◆ **Task objective**:
Copied exactly and without pictures, the lines from the beginning of the entries through the one that holds "Viewport: 1600px width, 794px height." should form the entire reply.

◆ **Provided material**:
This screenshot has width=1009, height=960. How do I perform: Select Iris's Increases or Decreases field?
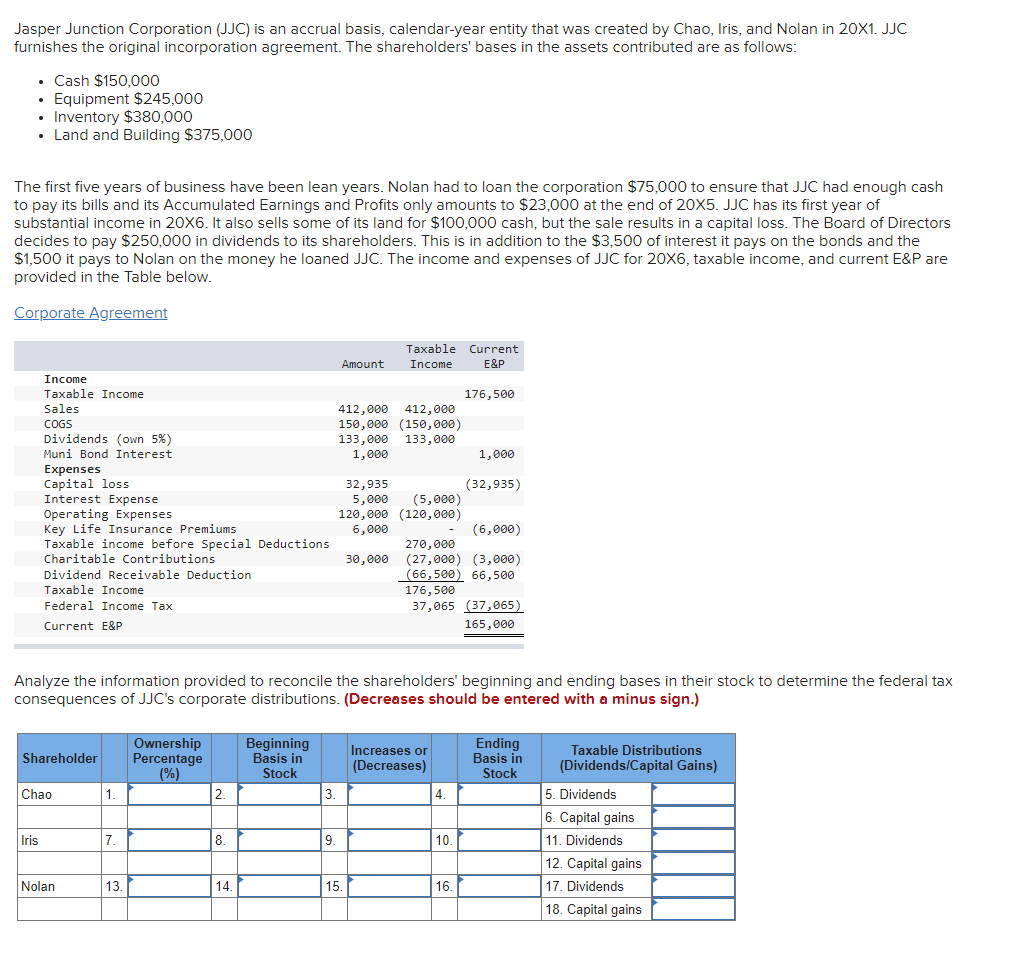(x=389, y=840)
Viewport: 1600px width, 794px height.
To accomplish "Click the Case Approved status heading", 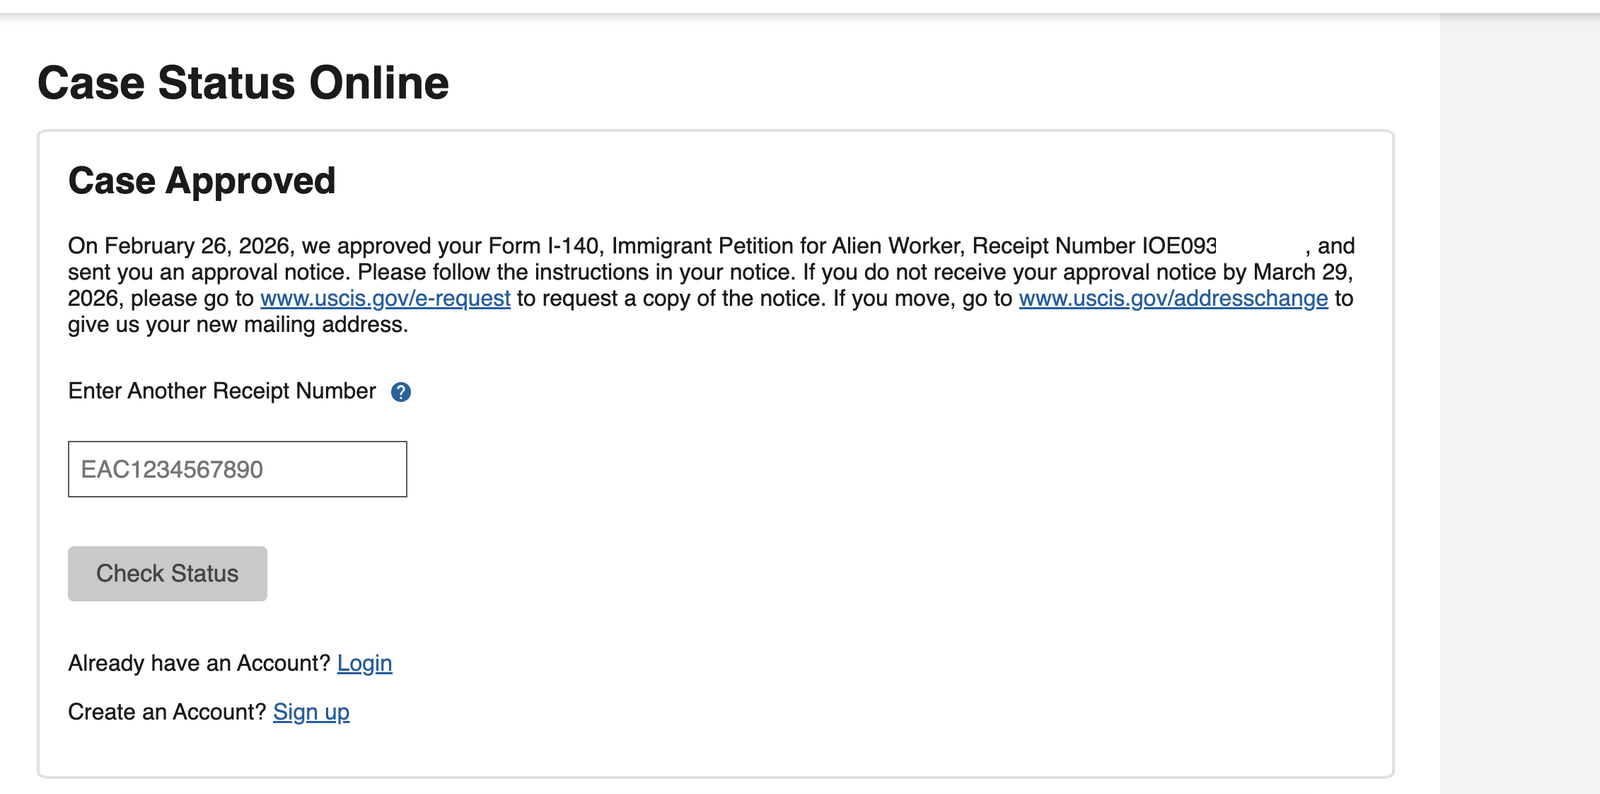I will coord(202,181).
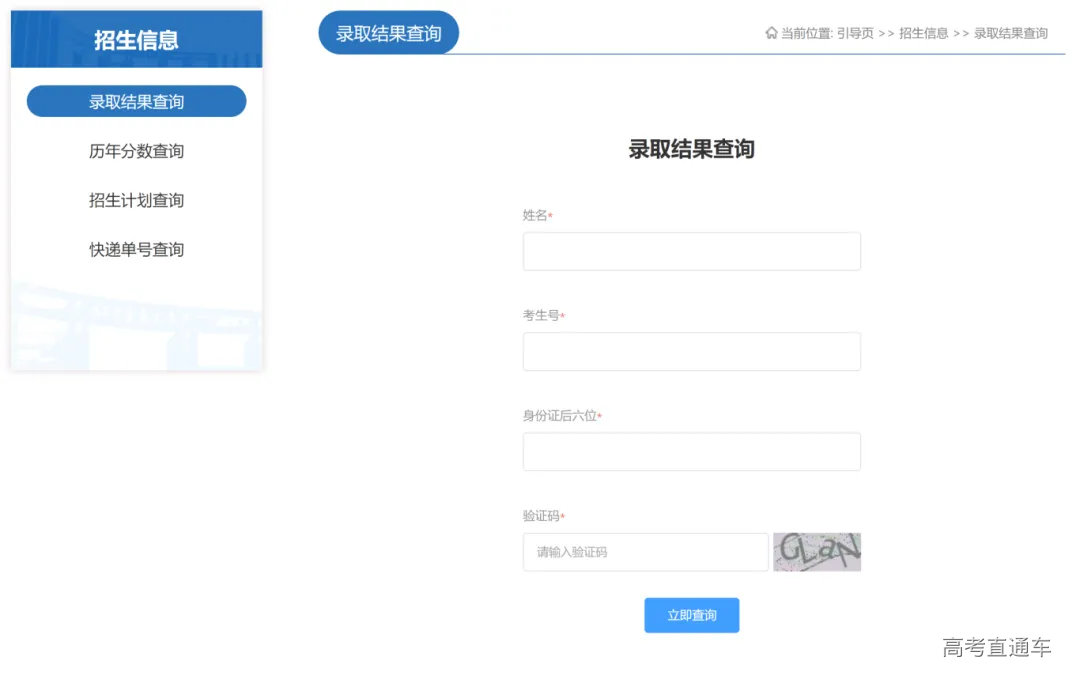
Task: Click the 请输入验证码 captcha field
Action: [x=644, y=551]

◆ **Written reply**:
This screenshot has width=1009, height=960. How do I perform: Select Iris's Increases or Decreases field?
(x=389, y=840)
Viewport: 1600px width, 794px height.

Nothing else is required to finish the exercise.